WHAT YOU SHOULD DO:
Retype precisely the section of the data that starts at the line containing "Viewport: 1456px width, 833px height." and runs to its final line, ends included.

DATA LISTING:
* * * * *

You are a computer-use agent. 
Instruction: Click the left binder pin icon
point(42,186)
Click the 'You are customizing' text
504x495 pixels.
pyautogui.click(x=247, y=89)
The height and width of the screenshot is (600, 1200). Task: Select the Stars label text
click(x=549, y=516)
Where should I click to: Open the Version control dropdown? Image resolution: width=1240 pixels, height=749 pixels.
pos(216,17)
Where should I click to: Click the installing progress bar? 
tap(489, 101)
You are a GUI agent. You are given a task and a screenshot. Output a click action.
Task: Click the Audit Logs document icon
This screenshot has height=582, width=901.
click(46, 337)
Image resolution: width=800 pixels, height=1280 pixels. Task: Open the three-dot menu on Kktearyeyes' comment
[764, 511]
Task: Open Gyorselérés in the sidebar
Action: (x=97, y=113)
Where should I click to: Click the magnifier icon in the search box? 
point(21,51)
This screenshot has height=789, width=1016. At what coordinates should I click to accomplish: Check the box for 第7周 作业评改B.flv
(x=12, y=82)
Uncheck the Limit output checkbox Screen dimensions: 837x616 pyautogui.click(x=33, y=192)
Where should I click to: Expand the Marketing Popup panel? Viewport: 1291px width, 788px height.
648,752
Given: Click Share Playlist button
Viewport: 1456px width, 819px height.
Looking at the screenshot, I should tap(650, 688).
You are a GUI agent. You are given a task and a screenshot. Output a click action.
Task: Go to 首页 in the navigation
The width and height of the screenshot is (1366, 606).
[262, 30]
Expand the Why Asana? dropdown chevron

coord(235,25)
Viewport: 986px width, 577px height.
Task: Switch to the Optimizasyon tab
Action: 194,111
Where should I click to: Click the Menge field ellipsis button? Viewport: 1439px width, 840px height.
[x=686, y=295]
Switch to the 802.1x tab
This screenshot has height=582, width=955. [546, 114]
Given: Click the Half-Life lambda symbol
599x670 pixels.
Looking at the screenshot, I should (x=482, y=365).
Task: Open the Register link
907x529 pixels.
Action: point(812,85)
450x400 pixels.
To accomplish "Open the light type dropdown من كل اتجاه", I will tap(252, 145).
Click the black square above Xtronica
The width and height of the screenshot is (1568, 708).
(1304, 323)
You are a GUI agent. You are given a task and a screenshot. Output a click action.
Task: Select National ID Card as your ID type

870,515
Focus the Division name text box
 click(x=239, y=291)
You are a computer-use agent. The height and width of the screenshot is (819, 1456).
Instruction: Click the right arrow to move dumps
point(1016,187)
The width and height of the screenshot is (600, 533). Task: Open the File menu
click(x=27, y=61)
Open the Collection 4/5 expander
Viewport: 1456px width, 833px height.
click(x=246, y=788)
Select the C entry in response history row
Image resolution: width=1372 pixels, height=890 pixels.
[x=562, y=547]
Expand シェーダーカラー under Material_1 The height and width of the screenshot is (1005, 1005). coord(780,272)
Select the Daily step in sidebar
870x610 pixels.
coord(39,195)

* * * * *

EXERCISE SOLUTION:
Viewport: 1456px width, 833px height.
click(x=246, y=788)
Select the C entry in response history row
Image resolution: width=1372 pixels, height=890 pixels.
[x=562, y=547]
Expand シェーダーカラー under Material_1 The height and width of the screenshot is (1005, 1005). coord(780,272)
Select the Daily step in sidebar
870x610 pixels.
coord(39,195)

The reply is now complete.